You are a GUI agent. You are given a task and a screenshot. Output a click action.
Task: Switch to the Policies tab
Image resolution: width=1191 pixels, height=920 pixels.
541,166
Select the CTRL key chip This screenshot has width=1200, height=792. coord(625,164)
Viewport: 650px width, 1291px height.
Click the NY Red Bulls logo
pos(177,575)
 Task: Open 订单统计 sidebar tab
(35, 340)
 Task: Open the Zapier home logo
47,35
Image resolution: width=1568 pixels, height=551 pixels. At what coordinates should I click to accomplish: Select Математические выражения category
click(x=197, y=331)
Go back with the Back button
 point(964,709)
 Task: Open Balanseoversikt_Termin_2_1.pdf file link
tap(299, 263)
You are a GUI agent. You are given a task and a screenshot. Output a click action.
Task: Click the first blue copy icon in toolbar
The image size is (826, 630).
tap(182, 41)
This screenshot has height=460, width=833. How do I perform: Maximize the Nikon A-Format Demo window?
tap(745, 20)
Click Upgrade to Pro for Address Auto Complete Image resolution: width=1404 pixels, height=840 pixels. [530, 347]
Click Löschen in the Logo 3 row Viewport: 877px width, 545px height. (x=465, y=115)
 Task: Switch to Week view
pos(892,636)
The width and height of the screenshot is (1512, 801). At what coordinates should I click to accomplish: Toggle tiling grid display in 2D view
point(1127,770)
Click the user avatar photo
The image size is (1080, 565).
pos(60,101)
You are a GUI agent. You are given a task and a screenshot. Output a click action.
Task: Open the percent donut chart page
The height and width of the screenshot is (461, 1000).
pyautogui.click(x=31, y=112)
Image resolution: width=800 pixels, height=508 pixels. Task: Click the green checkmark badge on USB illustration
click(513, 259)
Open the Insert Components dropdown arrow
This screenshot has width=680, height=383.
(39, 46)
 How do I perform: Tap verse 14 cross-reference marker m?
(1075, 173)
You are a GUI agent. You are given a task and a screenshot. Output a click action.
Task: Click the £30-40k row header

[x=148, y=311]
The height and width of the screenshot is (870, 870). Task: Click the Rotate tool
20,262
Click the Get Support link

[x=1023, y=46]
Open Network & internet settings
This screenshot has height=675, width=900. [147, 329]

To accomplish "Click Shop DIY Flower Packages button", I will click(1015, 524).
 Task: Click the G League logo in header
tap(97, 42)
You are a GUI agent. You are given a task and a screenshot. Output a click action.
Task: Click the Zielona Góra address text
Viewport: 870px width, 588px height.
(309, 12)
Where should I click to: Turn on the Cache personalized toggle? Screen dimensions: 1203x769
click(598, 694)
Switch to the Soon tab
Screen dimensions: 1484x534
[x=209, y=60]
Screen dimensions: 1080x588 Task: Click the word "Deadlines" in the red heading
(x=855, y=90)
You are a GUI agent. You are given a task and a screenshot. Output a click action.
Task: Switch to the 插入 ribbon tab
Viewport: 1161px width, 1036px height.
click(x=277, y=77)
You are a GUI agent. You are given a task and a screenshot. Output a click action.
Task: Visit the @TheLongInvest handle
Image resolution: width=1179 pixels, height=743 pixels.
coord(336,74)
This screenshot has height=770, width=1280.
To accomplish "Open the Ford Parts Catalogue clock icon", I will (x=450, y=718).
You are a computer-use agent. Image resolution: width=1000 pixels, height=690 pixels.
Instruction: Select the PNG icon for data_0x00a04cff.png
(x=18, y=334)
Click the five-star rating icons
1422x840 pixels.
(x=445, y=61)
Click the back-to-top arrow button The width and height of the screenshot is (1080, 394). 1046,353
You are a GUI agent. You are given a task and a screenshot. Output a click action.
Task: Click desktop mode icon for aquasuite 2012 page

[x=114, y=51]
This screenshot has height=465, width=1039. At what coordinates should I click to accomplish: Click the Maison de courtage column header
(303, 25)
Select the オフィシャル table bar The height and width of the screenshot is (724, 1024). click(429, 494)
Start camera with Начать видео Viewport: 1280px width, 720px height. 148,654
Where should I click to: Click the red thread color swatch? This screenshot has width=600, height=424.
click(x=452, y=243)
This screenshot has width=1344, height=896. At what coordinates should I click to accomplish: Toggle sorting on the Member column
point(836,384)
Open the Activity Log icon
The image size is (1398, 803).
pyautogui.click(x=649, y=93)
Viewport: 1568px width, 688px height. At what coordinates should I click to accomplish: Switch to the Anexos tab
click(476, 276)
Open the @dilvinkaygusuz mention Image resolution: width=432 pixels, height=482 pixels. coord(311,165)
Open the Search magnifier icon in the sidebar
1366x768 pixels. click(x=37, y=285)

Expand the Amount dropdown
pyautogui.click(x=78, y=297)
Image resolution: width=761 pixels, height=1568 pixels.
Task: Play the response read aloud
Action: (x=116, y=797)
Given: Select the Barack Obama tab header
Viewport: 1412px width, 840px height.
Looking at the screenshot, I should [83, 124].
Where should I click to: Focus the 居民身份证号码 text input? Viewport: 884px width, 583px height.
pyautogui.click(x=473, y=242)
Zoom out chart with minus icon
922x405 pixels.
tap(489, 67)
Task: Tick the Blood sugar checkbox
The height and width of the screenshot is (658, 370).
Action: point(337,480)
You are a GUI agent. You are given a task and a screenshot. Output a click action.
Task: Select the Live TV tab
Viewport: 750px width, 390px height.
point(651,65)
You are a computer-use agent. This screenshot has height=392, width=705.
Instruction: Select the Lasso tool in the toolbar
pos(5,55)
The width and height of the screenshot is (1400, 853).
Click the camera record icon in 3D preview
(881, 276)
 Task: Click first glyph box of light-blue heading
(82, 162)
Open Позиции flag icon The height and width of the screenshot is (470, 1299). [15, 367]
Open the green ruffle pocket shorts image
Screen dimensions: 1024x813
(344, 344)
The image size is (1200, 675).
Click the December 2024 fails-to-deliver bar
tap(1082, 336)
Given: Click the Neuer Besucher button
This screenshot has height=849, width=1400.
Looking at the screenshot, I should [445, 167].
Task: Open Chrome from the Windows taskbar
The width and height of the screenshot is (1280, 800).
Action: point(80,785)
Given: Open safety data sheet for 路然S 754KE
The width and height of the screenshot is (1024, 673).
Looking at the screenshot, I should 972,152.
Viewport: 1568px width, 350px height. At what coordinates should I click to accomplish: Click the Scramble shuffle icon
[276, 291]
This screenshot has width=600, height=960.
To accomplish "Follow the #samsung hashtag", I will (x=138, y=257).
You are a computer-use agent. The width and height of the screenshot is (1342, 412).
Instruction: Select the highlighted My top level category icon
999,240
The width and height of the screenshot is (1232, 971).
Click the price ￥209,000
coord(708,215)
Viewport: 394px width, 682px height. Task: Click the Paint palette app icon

> **REQUIRED WORK**: Could you output exactly the lines from the one containing "The width and height of the screenshot is (1232, 971)." to the end of the entries above, both included, and no others?

> **FINAL ANSWER**:
The width and height of the screenshot is (1232, 971).
Click the price ￥209,000
coord(708,215)
Viewport: 394px width, 682px height. Task: Click the Paint palette app icon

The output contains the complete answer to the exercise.